- _Selected passage_:
START
28 Responses to “U.S. Marines in Tsingtao, China 1945-49”

  1. Boyd Bivens says:

    Nice reading. My Dad was 1st Marine, III Amphibious Corp. I have many mementos of his time in Tientsin, China.

    Many photos with his pals and Chinese girls, A brass box with a dragon and Tientsin, China engraved on it, A leather suitcase with painted dragons and the city, a silk copy of the Ike jacket with embroidered dragons. His nickname was “Chick”. Many III Amphibious plaques made in China.

    I would like to find out more about his unit as the only thing he ever talked about was boot camp, and very little about his time in China.

    His name was Boyd Beecher Bivens.

  2. Perla A. says:


    My father bought a leather album that says My Oriental Album with pictures in it that I suppose are from ww2. I dont know where to look for in information but it seemes that is from a US Marine by the name Charles A. I found out that he may have been there in tsingtao during 1946. I would like to know more information because I want to sell the album or do something with it because I think that is important. The album has a lot of pictures and other stuff.

  3. Henry A says:

    Hi Meilynn my dad also was on Okinawa then Tsingtao with the 6th Marine division. He has also past but it was nice to hear the stories that he shared with me come back to life on this website. Machine gunner Corporal Henry Andreana 6th Marine Division.
END
- _Entries provided_:
START
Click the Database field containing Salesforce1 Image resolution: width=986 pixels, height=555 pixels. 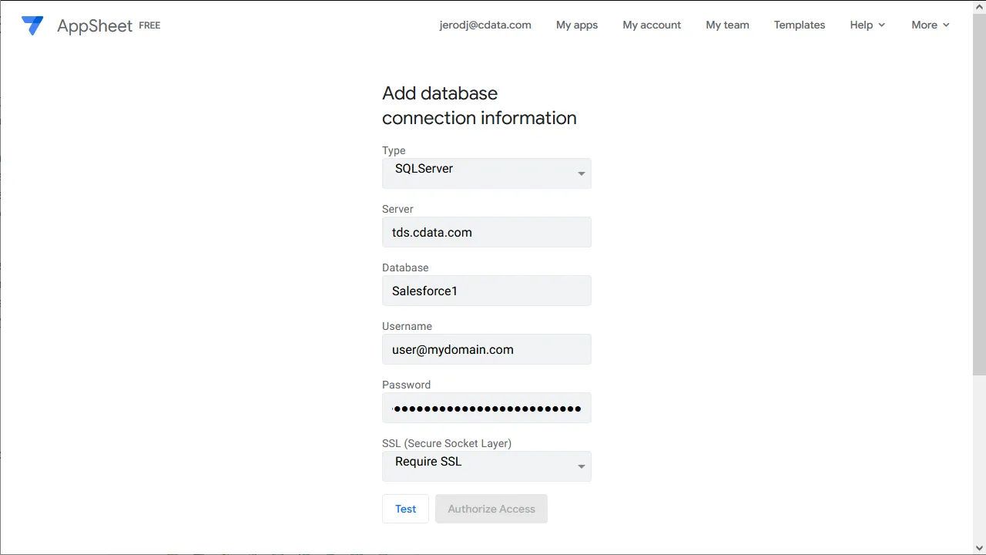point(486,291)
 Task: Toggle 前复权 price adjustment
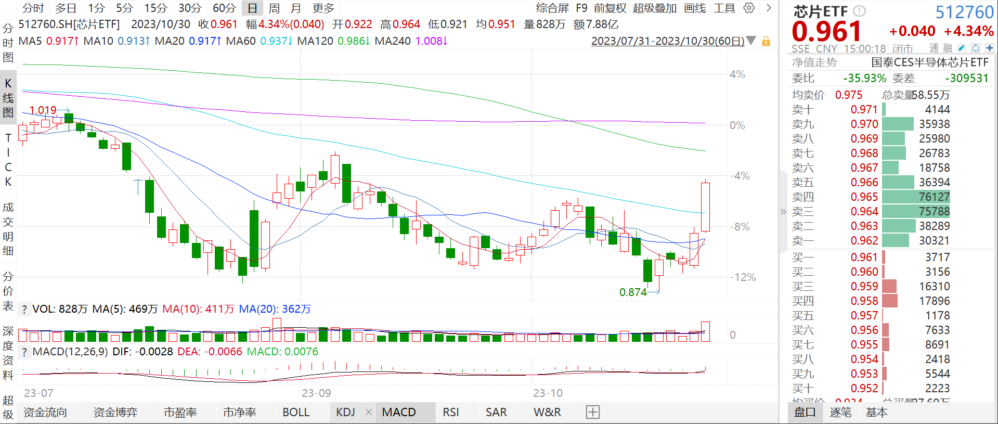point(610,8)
END
START
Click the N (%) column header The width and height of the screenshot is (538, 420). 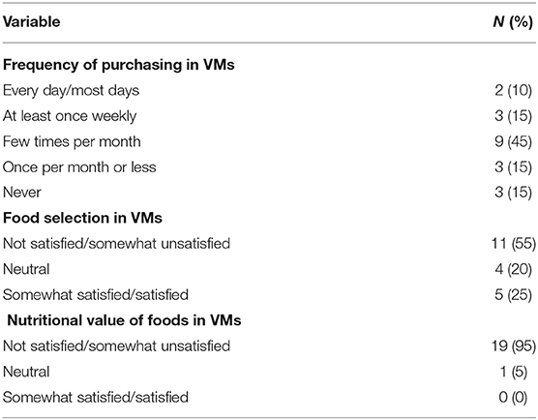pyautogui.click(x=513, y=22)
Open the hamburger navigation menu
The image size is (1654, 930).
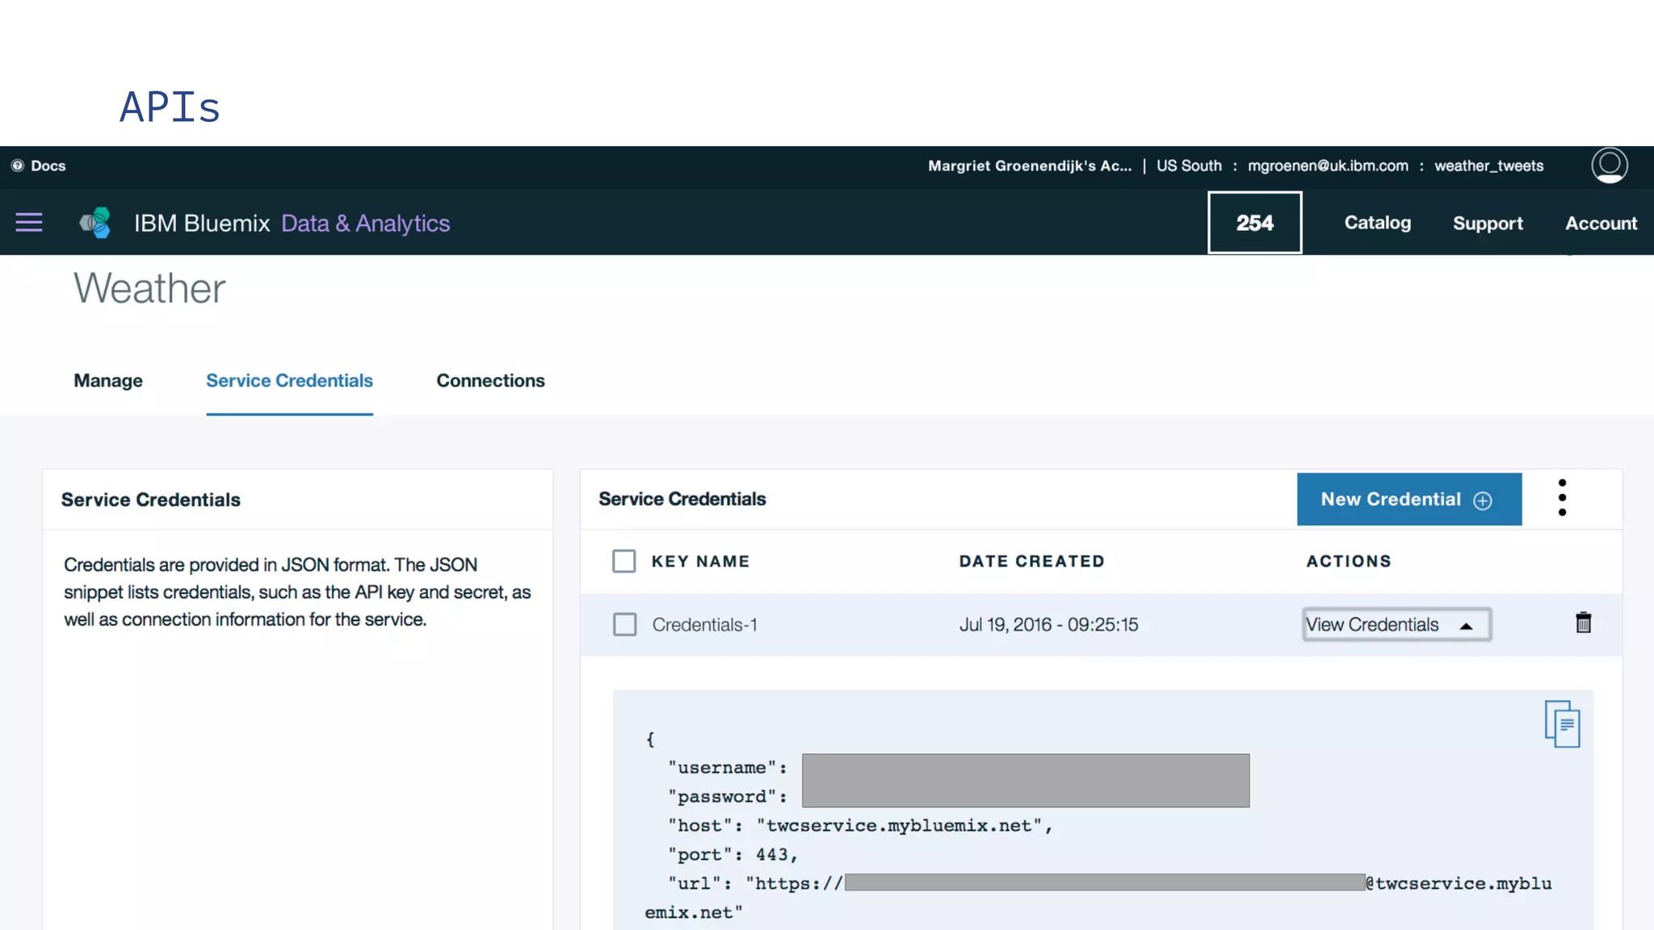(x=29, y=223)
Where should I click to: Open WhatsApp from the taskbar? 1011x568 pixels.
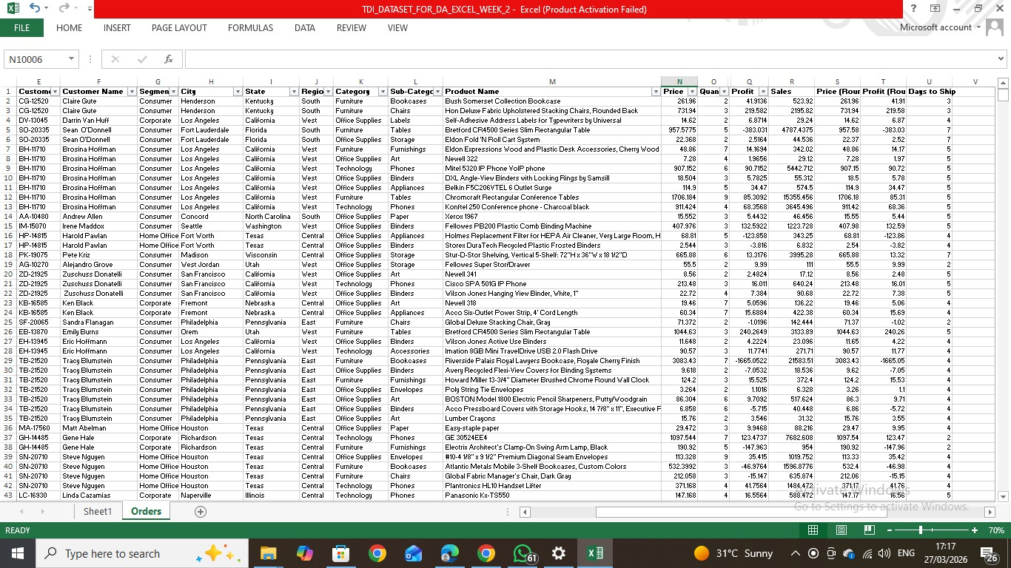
END
- _Required work_:
1. In the reader comments on U.S. Marines in Tsingtao, why does Boyd Bivens want to learn more about his father's unit? Answer in one to three sentences.
2. Answer these questions about the reader comments on U.S. Marines in Tsingtao:
(a) What was Boyd Beecher Bivens's nickname?
(b) What words are on the leather album that Perla A.'s father bought?
(c) Where was Henry A's dad before Tsingtao?

- _Responses per task_:
1. His father talked only about boot camp and said very little about his time in China.

2.
(a) "Chick"
(b) My Oriental Album
(c) Okinawa